DATA RECORDS:
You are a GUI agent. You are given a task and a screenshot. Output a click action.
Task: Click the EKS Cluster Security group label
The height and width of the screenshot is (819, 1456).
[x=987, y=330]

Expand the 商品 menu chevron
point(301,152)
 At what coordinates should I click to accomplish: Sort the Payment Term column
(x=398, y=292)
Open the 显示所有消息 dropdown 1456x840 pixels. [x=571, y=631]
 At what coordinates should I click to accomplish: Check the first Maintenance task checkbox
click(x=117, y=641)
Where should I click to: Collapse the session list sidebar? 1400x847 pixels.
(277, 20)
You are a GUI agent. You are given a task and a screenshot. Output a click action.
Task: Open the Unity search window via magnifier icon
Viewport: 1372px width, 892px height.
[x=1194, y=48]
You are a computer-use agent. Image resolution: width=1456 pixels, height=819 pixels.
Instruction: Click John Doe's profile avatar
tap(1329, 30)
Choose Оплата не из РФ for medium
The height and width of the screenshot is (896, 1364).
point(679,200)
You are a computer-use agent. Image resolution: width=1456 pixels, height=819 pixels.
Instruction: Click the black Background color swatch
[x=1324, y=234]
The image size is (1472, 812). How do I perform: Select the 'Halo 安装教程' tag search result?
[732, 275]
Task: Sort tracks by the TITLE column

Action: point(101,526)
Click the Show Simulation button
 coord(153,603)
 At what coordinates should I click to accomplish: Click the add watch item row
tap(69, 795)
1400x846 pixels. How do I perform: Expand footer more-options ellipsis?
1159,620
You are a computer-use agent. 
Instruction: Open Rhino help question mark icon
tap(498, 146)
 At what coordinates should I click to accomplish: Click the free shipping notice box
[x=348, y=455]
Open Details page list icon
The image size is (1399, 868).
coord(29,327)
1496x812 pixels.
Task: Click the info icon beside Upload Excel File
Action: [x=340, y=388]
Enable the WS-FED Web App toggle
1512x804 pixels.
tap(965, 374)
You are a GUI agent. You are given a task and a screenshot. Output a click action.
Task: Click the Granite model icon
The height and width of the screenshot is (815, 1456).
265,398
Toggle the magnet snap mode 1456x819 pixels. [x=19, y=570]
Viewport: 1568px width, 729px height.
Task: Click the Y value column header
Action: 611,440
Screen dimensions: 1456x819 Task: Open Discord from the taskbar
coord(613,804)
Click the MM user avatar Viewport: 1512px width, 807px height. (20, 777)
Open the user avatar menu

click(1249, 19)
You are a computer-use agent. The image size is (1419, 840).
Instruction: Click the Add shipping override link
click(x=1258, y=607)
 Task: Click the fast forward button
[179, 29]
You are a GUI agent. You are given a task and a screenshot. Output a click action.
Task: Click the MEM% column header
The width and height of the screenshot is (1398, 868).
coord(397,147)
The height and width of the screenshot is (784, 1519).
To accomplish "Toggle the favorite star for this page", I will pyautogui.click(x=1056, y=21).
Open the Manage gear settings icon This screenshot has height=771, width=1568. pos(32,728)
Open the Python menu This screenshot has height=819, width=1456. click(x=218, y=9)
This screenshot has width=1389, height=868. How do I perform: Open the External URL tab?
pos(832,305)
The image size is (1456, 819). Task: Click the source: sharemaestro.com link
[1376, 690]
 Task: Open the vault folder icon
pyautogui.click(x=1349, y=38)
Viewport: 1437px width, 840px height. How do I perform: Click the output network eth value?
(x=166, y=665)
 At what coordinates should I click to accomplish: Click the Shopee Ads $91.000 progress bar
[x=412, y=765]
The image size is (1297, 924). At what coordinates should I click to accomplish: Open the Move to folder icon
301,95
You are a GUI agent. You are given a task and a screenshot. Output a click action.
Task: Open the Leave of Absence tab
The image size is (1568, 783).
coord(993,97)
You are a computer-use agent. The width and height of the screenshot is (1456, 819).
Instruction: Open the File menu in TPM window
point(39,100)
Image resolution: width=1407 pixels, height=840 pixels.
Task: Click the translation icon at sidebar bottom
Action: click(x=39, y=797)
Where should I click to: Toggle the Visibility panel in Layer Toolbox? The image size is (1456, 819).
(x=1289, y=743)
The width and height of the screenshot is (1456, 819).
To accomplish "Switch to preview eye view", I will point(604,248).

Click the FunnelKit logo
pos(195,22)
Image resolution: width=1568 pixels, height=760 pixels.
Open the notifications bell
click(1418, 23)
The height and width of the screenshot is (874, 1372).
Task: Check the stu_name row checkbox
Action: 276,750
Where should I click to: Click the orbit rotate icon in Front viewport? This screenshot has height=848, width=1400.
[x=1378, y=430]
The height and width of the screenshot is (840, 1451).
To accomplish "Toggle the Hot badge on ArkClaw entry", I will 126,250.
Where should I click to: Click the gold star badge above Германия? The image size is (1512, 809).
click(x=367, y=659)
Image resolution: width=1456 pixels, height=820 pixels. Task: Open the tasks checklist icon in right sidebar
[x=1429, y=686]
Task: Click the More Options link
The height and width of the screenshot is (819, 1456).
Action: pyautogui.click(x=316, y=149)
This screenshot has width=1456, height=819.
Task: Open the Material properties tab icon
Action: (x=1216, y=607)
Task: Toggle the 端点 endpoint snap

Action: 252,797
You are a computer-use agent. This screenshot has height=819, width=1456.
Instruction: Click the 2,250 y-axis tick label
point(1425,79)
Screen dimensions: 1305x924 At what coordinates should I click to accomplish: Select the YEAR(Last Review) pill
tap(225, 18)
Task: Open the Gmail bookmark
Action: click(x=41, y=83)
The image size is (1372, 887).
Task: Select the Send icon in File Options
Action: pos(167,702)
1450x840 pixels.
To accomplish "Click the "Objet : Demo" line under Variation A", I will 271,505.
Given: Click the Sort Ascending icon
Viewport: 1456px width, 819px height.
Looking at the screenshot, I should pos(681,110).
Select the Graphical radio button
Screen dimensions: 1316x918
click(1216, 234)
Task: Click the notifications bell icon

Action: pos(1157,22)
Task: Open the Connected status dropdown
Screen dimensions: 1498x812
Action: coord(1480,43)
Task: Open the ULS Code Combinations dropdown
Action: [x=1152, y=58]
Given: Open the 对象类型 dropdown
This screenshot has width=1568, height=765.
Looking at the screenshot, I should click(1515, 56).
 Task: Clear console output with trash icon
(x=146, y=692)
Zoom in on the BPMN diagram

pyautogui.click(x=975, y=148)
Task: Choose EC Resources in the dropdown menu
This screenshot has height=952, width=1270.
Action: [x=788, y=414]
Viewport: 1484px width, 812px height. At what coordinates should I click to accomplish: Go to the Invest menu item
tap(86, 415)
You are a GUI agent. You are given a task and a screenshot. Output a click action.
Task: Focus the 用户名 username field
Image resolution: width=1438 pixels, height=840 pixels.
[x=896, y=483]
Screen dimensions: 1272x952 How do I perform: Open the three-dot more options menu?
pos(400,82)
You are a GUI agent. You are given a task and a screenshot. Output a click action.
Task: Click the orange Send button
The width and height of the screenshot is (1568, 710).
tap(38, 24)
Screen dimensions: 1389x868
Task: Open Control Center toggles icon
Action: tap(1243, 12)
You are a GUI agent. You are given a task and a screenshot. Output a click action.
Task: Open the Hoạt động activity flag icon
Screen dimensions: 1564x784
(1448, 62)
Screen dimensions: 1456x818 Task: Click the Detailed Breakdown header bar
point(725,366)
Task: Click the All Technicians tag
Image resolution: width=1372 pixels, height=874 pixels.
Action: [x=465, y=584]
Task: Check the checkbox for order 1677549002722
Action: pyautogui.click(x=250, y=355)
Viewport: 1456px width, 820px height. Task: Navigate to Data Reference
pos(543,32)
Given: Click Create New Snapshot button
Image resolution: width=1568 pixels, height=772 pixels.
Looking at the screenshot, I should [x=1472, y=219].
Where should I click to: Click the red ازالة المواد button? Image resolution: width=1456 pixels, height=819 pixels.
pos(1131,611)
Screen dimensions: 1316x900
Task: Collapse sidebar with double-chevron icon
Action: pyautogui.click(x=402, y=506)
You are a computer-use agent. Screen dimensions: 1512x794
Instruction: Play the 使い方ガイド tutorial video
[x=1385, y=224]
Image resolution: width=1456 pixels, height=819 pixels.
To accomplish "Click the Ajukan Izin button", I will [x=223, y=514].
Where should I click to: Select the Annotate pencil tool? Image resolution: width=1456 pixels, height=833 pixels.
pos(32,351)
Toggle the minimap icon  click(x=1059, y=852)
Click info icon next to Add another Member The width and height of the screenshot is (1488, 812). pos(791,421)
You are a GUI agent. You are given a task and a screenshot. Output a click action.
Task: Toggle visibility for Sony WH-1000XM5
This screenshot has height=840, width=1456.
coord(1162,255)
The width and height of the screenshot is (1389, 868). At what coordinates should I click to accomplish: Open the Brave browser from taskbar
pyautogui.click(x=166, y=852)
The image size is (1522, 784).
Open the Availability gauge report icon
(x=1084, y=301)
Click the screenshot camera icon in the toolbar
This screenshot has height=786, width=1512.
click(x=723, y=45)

EXERCISE DIRECTIONS: Retype, exactly and in full, the listing from its first line to the one holding "Open the 显示所有消息", both included.

SOLUTION FOR THIS EXERCISE:
You are a GUI agent. You are given a task and a screenshot. Output a click action.
Task: Click the EKS Cluster Security group label
The height and width of the screenshot is (819, 1456).
[x=987, y=330]

Expand the 商品 menu chevron
point(301,152)
 At what coordinates should I click to accomplish: Sort the Payment Term column
(x=398, y=292)
Open the 显示所有消息 dropdown 1456x840 pixels. [x=571, y=631]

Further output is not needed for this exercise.